Short exercise> Render the rows as a numbered list, starting at the line that contains "At what coordinates should I click to accomplish: Open" and ending with the last of the rows. Leave out blank lines and pictures.

Data shown>
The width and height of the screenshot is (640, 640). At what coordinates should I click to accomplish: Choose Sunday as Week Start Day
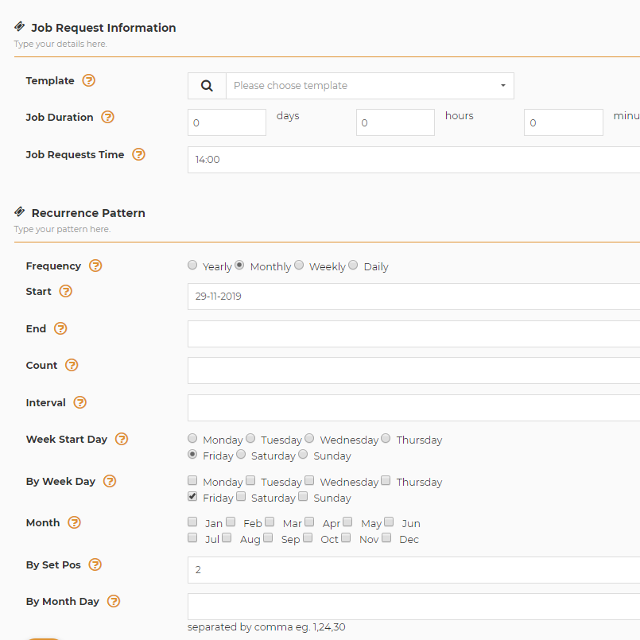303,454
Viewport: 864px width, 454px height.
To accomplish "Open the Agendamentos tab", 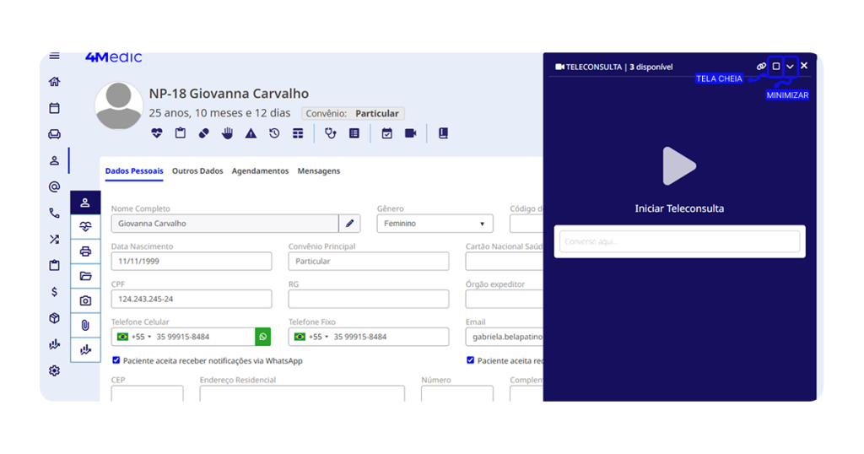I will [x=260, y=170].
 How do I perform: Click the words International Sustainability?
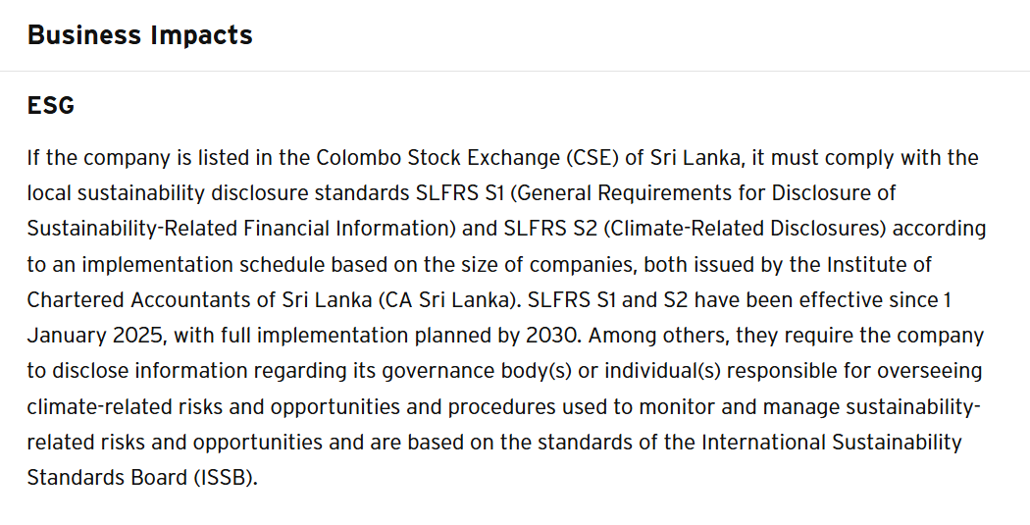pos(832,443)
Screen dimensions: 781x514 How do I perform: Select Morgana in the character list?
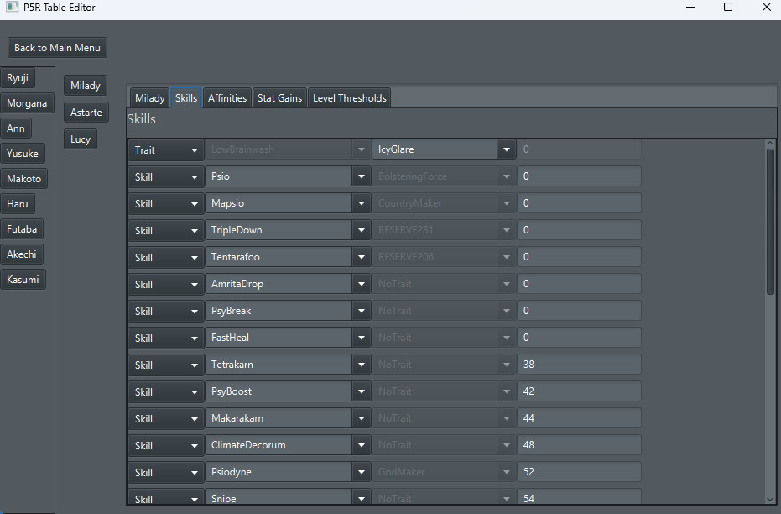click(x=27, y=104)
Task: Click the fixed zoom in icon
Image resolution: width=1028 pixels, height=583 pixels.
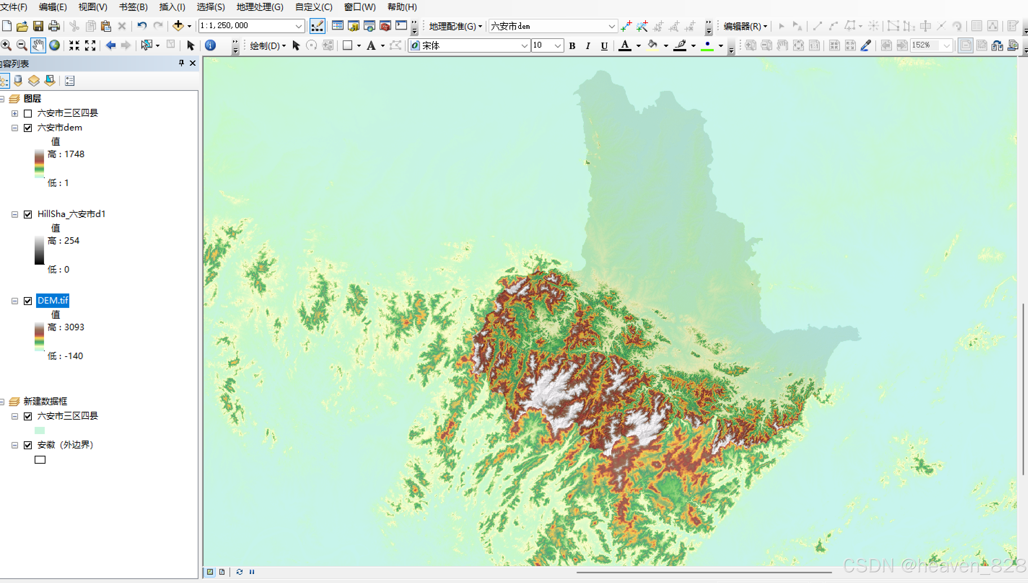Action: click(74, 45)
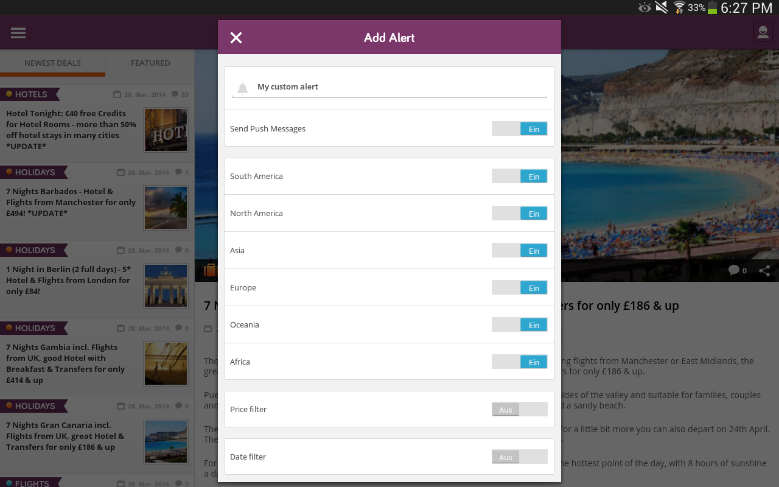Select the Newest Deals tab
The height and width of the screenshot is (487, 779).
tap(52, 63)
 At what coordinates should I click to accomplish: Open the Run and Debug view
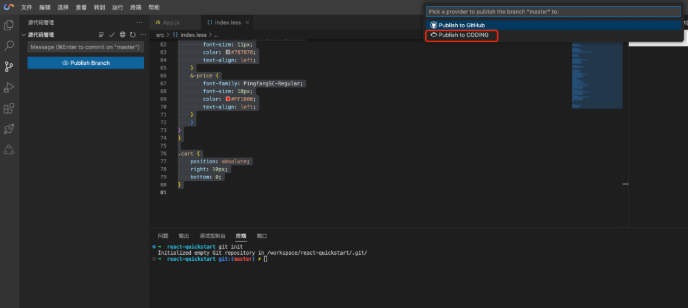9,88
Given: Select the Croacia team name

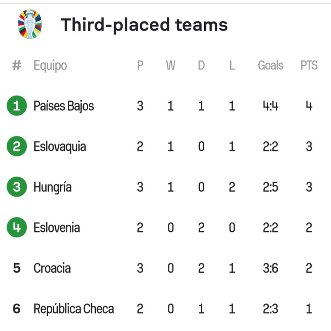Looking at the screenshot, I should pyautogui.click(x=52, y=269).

Answer to this problem>
1.  At what coordinates should I click to accomplish: Open the Run and Debug view
2. 9,88
3. Given: Select the Croacia team name
4. Looking at the screenshot, I should pyautogui.click(x=52, y=269).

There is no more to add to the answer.